Evolution of Peptidomimetics-Based Chiral Assemblies of β‑Sheet, α‑Helix, and Double Helix Involving Chalcogen Bonds

Developing chiral assemblies that mimic biological secondary structures, e.g., protein β-sheet, α-helix, and DNA double helix, is a captivating goal in supramolecular chemistry. Here, we create a family of biomimetic chiral assemblies from alanine-based peptidomimetics, wherein the incorporation of N-terminal 2,1,3-benzoselenadiazole groups enables the rarely utilized chalcogen bonding as the adhesive interaction.

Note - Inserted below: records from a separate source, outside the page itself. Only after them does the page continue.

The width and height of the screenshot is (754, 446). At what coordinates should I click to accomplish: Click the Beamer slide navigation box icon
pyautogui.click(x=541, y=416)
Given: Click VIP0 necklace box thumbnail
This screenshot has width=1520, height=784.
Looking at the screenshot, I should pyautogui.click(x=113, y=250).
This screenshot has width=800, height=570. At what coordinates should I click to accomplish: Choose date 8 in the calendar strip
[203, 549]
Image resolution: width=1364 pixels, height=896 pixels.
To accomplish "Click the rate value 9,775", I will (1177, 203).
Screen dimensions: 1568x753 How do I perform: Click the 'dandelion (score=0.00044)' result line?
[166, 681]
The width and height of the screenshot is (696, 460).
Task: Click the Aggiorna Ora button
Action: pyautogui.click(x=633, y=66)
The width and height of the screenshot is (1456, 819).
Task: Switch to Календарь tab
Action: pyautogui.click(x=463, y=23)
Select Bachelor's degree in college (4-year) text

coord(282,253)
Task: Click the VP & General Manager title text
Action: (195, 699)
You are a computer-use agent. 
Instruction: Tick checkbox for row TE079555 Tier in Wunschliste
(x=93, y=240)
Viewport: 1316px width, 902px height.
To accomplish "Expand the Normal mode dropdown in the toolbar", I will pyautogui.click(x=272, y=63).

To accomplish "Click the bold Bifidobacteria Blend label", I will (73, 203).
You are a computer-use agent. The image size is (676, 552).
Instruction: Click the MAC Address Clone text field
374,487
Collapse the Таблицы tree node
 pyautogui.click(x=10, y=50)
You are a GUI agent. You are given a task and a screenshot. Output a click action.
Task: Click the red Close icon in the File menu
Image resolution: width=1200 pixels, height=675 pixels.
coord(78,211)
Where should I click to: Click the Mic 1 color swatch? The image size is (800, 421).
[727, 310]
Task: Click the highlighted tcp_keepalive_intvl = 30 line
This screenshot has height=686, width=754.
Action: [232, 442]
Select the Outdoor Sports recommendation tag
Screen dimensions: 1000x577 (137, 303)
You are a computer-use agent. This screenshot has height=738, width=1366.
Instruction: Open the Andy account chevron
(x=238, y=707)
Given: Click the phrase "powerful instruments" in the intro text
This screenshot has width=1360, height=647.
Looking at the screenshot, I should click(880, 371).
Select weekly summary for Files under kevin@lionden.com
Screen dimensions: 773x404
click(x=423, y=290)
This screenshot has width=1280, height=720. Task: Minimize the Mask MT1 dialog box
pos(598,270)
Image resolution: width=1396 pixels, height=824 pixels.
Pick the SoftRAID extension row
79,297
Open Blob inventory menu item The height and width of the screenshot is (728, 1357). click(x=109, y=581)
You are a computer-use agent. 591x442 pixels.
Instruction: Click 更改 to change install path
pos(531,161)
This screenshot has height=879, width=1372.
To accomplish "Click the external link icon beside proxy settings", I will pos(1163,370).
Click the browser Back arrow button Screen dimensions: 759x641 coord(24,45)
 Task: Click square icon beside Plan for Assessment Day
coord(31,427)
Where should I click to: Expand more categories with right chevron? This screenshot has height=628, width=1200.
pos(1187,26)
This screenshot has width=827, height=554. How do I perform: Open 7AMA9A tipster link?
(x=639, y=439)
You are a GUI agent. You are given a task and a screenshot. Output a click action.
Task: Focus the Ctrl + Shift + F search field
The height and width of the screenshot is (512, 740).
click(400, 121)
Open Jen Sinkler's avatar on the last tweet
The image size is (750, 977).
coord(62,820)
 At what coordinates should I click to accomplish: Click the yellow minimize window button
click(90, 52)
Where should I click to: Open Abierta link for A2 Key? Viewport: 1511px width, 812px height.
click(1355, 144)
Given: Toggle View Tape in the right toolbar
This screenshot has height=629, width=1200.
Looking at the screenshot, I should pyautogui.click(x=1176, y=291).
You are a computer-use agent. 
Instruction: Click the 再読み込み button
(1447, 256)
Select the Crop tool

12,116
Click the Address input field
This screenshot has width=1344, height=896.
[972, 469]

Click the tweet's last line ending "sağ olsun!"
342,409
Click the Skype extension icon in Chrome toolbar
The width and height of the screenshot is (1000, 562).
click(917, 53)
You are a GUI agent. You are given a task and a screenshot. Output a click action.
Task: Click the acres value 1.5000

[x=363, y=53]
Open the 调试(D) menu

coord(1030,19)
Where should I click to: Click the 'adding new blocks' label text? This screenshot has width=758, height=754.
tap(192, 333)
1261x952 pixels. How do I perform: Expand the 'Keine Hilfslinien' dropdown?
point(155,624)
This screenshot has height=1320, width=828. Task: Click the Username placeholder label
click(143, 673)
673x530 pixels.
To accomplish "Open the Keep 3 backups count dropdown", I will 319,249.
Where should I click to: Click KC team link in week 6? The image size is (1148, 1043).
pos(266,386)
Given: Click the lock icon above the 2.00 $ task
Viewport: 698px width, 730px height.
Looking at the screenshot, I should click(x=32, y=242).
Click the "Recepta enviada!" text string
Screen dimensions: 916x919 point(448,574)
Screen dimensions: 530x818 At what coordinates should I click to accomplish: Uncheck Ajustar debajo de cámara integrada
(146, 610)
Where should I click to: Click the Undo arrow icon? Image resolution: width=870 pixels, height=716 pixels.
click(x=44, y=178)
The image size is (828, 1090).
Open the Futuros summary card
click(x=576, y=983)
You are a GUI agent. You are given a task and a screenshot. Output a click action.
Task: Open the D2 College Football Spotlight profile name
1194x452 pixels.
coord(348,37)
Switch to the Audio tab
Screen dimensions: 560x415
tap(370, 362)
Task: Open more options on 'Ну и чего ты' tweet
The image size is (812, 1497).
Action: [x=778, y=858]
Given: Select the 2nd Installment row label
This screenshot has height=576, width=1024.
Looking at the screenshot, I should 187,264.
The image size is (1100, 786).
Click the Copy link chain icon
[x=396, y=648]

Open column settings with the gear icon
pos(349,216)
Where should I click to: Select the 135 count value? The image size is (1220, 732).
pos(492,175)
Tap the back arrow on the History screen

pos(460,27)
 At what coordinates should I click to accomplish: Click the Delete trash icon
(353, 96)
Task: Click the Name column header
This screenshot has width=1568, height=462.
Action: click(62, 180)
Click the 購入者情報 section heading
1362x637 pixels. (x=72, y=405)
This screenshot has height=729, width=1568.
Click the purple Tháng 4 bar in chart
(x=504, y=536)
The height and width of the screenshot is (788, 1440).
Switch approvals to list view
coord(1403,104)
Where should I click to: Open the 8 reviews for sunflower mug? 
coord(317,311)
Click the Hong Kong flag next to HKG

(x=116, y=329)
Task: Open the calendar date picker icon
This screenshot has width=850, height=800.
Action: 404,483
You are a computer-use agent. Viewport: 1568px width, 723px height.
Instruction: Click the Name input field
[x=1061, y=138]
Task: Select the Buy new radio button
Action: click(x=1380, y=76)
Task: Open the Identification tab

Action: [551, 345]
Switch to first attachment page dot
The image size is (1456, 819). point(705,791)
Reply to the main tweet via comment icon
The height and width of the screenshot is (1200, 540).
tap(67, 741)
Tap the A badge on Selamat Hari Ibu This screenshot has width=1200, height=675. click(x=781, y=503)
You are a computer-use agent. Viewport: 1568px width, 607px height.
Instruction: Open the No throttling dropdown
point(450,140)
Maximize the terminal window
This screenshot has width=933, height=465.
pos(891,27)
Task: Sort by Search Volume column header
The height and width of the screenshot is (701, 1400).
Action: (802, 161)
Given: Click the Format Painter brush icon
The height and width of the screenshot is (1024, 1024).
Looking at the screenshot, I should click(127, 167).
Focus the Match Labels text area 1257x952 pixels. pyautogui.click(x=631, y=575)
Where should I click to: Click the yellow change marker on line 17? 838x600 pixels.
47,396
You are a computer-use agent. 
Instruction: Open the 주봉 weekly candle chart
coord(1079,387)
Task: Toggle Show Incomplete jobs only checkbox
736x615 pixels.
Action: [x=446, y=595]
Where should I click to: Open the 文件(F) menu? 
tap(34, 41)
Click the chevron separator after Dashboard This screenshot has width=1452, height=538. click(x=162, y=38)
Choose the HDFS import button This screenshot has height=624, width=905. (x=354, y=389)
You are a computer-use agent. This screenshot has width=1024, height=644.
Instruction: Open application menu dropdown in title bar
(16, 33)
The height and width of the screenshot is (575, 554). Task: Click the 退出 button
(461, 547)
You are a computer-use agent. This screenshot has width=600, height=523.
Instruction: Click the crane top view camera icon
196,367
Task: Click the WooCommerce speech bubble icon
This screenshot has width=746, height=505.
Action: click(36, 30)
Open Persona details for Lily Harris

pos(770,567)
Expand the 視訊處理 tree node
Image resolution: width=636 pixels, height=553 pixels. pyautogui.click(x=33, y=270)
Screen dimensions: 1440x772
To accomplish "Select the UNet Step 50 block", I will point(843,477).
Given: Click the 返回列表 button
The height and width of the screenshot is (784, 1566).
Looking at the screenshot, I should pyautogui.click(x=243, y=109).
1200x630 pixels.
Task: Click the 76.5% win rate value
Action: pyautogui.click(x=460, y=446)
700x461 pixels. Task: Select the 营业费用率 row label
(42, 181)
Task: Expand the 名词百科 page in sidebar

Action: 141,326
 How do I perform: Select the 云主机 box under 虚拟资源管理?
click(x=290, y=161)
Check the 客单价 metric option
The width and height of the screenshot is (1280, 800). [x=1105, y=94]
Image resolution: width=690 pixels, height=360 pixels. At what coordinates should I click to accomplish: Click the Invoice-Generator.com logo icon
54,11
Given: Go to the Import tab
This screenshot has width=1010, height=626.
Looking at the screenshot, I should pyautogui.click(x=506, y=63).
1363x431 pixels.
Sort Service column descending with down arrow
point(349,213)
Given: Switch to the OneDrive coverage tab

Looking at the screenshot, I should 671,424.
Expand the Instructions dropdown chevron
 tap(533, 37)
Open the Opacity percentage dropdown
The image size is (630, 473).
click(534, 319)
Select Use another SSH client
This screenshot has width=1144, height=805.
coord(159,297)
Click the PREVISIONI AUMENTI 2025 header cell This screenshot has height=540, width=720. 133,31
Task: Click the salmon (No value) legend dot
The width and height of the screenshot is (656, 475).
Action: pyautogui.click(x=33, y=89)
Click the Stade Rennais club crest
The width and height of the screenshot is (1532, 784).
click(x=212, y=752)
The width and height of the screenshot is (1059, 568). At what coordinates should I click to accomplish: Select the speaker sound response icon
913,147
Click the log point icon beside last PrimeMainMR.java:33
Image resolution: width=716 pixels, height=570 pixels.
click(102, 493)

While the alanine-based acylhydrazine molecule 1L was designed as a building unit with an extended conformation, simple derivatization of 1L affords folded unilateral N-amidothiourea 2L with one β-turn and bilateral N-amidothiourea 3L with two β-turns. This derivatization leads to the evolution of molecular assemblies from β-sheet organization (1L) to single helix (α-helix mimic, 2L) and ultimately to double helix (3L), illustrating an evolutionary route relating the structures and superstructures. In the case of the double helix formed by 3L, an unexpected cis-form that brings the two β-turns into one side was observed, stabilized via the π···π interaction between two N-terminal 2,1,3-benzoselenadiazole groups. This conformation allows double-crossed N–Se···SC chalcogen bonds to support a DNA-like P-double helix featuring intrastrand noncovalent interactions and interstrand covalent linkages, surviving in both the solid state and in dilute acetonitrile solution phase.